I stared at him. His parents...? All the death, all the murder, was to avenge his parents? I wanted to hate him, wanted to cut his throat from ear to ear, but in that moment I couldn't. I saw my brother's dead body in my mind, heard myself swearing vengeance. It never occured to me that my nemesis had sworn the same thing. That he and I... were the same.

"Ken...?"

I didn't know who this Ken was, but the Condor was obviously too far gone to understand that I wasn't him. I swallowed a lump in my throat, missing my brother so much I thought the pain would never go away. "Yeah," I told him. "You avenged them."

He smiled a little. "Good..." He lay there gasping for a few moments then: "I didn't say... my goodbye... to you..."

I could barely hear him and leaned down, my ear close to his mouth. "What?" I urged.

"...I'm... s-..." The word was never finished. He just relaxed beneath me and was gone.

I sat there alone with the Condor for a few moments, brushing dirt and dried blood from his skin and clothes and smoothing his tangled hair. I wiped a tear away and couldn't believe it. I don't think I was really grieving for the Condor. It was more for my brother, and the fact that I'd turned myself INTO the Condor because I wanted to avenge his death so badly. I just hadn't been as good at killing as he had.
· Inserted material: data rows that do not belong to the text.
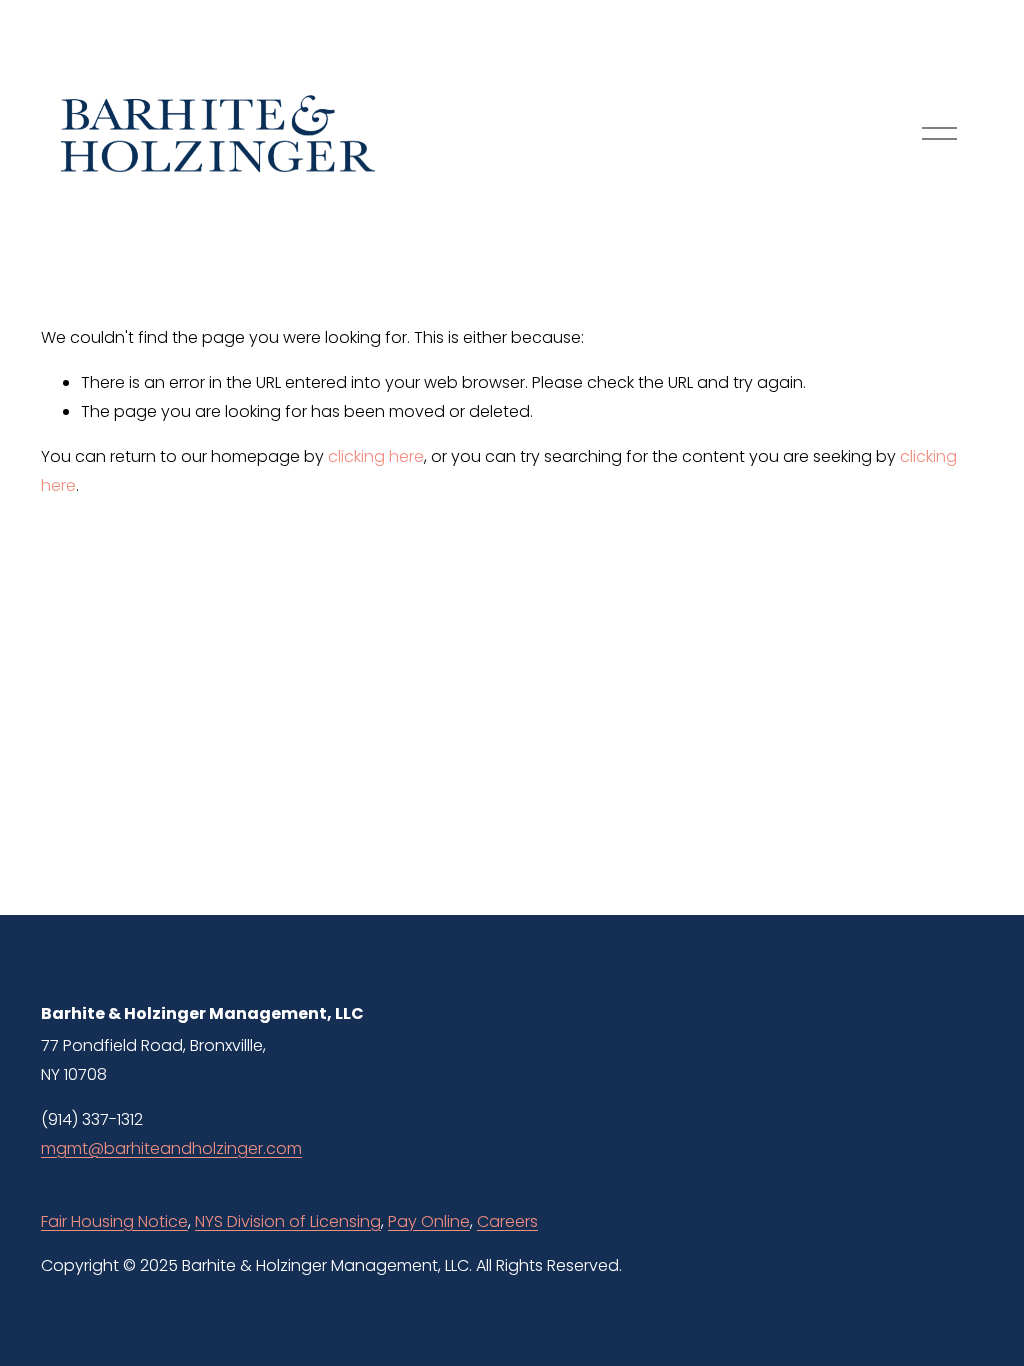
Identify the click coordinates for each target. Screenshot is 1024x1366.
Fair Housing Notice (114, 1221)
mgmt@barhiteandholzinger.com (171, 1148)
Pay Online (429, 1221)
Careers (507, 1221)
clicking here (376, 456)
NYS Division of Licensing (288, 1221)
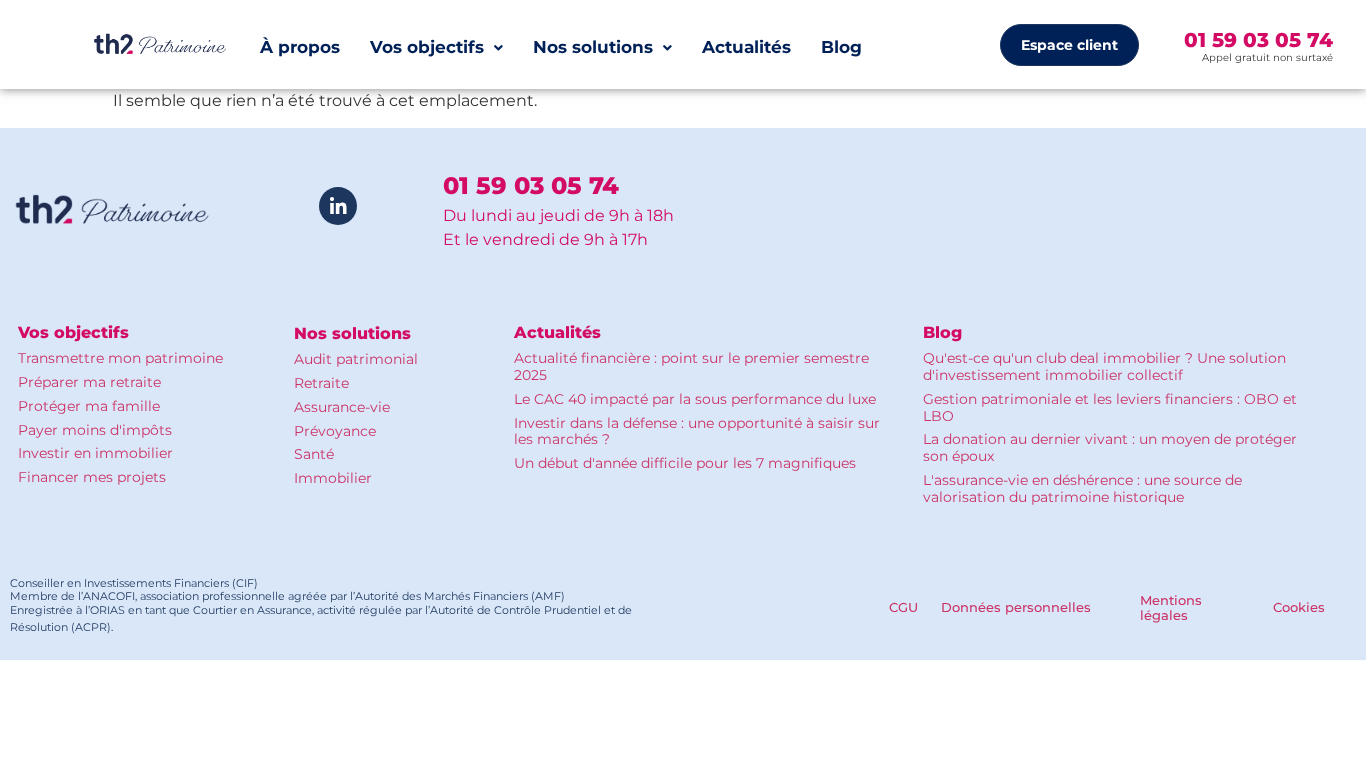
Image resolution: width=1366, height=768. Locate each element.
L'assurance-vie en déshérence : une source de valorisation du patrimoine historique (1082, 488)
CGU (903, 607)
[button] (436, 47)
Distantly, I heard a footstep and dove in a panic for the bushes. The Kagaku Ninjatai were back. It had to be them and I still had a lot of living left to do.
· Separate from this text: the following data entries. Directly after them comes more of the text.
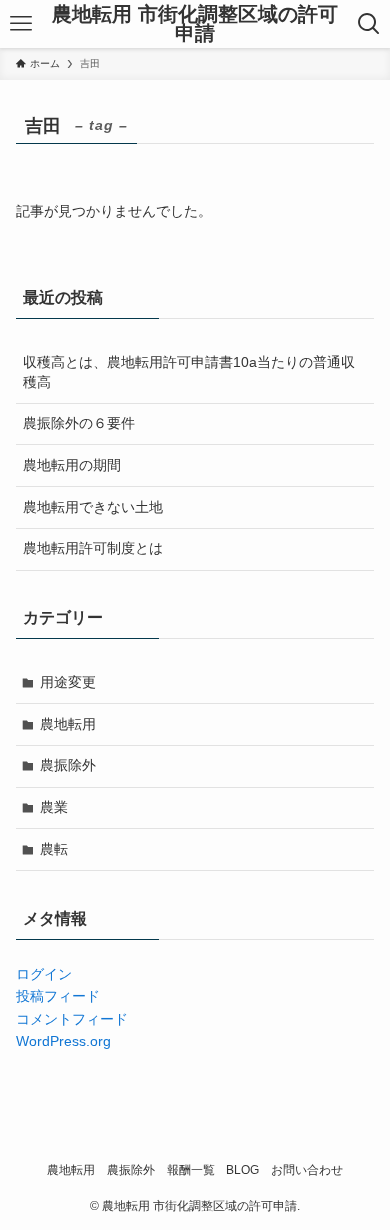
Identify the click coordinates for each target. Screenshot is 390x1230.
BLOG (242, 1169)
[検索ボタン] (368, 24)
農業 (54, 807)
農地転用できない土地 (93, 507)
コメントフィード (72, 1019)
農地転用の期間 (72, 465)
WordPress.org (63, 1041)
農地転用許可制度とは (93, 548)
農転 (54, 849)
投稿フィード (58, 996)
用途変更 (68, 682)
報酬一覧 (191, 1169)
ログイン (44, 974)
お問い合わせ (307, 1169)
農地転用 (68, 724)
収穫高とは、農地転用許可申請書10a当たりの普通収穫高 (189, 372)
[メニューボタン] (21, 24)
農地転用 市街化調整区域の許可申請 (195, 24)
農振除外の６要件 (79, 423)
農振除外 (68, 765)
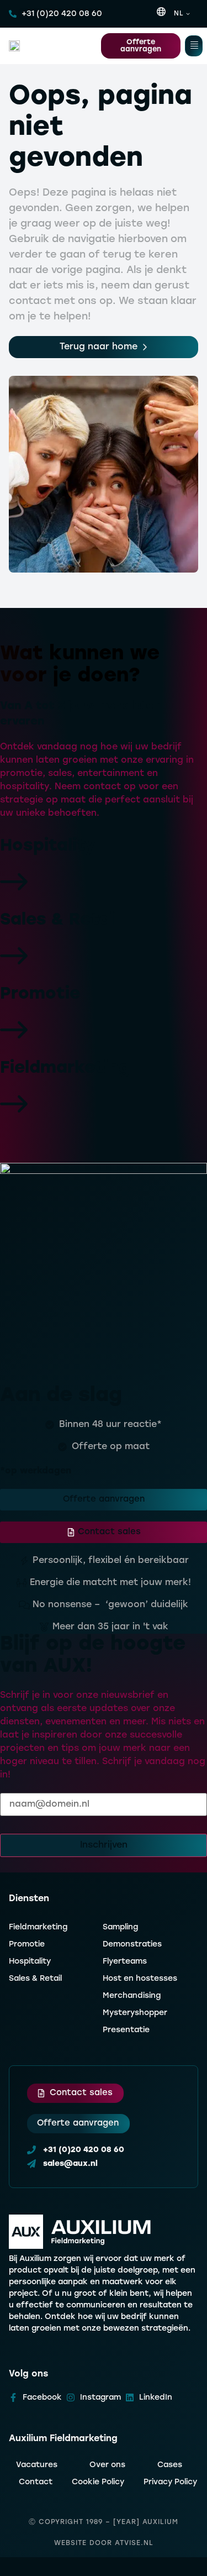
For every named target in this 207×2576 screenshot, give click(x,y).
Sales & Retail (35, 1979)
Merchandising (132, 1996)
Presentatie (126, 2030)
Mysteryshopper (135, 2013)
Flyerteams (125, 1962)
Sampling (120, 1927)
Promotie (27, 1944)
It wasn't them. Instead an old man with a falcon on his shoulder and a half dozen men in uniforms I'd never seen before came into the clearing. He knelt beside the Condor and put a hand on his throat. "He's dead," he said coldly. "Only a few minutes though, so cellular decomposition hasn't set in. We can still use him. Bring the equipment."

One of them came forward with some kind of coffin or capsule that floated and they lifted the Condor into it. The boomerang they just tossed away. The coffin lit up with lights and the old man nodded in approval. Then he turned and they all went away, taking my nemesis with them.

I didn't stay, of course. I wasn't stupid enough to wait to tell the Science Ninjas what happened to their friend even if I wanted to. I just ran into the last of the fog, heading towards the escape ships, wishing I could escape from myself so easily.